"Mapping cardiac surface mechanics with structured light imaging," American Journal of Physiology: Heart and Circular Physiology, (2012)

J. I. Laughner, S. Zhang, H. Li, C. C. Shao, and I. R. Efimov, "Mapping cardiac surface mechanics with structured light imaging," American Journal of Physiology: Heart and Circular Physiology 303(6), H712-H720, 2012 (Image of the week of October 1, 2012, American Journal of Physiology); doi: 10.1152/ajpheart.00269.2012

Cardiovascular disease often manifests as a combination of pathological electrical and structural heart remodeling.
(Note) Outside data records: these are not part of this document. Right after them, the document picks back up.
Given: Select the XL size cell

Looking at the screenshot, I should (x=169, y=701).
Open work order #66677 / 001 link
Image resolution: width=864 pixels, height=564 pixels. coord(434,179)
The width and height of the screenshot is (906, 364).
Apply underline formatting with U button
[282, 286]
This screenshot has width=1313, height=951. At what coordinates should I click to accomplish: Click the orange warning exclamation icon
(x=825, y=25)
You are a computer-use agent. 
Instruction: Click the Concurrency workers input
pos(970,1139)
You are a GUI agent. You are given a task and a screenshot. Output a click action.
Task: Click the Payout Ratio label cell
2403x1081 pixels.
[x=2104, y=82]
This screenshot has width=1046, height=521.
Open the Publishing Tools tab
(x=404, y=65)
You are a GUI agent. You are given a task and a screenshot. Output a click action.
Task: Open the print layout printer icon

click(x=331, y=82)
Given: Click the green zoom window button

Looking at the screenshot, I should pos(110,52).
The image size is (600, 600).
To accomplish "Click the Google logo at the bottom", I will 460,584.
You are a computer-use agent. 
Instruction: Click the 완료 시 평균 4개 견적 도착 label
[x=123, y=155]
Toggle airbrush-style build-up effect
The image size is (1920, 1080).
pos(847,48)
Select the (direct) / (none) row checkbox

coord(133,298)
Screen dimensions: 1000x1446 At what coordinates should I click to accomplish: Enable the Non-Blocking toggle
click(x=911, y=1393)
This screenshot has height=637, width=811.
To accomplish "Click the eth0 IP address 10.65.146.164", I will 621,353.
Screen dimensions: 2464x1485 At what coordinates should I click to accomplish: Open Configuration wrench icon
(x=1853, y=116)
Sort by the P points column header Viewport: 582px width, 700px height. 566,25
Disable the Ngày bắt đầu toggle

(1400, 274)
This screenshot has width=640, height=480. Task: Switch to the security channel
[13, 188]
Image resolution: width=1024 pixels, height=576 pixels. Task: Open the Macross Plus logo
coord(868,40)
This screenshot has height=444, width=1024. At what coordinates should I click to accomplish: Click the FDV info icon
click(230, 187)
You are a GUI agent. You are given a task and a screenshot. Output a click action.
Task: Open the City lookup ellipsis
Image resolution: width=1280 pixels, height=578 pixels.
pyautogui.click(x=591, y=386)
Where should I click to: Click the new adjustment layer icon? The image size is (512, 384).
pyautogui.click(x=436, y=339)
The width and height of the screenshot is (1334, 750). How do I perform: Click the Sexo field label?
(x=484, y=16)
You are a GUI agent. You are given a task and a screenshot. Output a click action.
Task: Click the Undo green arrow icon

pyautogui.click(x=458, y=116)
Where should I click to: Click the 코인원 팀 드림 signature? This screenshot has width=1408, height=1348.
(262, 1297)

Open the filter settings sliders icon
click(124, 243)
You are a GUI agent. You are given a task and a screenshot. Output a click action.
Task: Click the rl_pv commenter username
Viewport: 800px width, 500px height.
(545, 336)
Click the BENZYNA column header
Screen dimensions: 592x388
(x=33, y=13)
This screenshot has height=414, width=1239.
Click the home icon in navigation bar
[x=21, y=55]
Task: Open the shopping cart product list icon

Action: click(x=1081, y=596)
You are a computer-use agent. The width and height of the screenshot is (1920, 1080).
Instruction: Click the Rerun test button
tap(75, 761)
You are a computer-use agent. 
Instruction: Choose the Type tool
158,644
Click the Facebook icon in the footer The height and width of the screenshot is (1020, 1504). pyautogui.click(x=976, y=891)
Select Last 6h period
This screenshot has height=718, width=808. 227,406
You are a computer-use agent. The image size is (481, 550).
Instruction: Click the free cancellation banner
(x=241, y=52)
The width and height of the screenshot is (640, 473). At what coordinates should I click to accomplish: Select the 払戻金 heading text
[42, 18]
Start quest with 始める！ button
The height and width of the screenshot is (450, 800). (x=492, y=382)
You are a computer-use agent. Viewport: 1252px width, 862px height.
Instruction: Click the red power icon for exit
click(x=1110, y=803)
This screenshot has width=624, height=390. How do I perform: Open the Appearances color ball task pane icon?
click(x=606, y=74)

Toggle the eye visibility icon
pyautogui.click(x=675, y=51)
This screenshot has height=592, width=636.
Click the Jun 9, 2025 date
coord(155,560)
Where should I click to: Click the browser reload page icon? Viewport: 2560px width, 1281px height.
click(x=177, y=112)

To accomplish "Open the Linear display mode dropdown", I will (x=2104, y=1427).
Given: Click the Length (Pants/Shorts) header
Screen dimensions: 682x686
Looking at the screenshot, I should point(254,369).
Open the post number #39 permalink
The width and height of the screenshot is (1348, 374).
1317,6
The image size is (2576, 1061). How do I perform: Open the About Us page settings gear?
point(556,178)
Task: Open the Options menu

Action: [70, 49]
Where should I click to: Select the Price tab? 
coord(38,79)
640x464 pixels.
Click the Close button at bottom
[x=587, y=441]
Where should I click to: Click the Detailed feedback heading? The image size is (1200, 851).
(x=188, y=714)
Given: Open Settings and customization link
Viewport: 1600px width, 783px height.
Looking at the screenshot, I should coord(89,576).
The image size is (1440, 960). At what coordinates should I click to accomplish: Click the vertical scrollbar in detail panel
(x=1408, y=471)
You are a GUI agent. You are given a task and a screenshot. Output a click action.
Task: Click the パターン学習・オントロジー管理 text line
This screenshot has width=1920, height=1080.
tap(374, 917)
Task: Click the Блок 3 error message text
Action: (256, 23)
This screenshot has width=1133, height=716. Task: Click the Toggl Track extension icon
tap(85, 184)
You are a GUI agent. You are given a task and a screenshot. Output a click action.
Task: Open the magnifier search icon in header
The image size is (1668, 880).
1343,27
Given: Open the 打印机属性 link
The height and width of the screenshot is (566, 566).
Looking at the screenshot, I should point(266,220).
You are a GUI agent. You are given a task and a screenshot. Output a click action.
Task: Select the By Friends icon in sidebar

The relationship between mechanics and electrophysiology is crucial to our understanding of mechanisms of cardiac arrhythmias and the treatment of cardiac disease. While several technologies exist for describing whole heart electrophysiology, studies of cardiac mechanics are often limited to rhythmic patterns or small sections of tissue. Here, we present a comprehensive system based on ultrafast three-dimensional (3-D) structured light imaging to map surface dynamics of whole heart cardiac motion. Additionally, we introduce a novel nonrigid motion-tracking algorithm based on an isometry-maximizing optimization framework that forms correspondences between consecutive 3-D frames without the use of any fiducial markers. By combining our 3-D imaging system with nonrigid surface registration, we are able to measure cardiac surface mechanics at unprecedented spatial and temporal resolution. In conclusion, we demonstrate accurate cardiac deformation at over 200,000 surface points of a rabbit heart recorded at 200 frames/s and validate our results on highly contrasting heart motions during normal sinus rhythm, ventricular pacing, and ventricular fibrillation.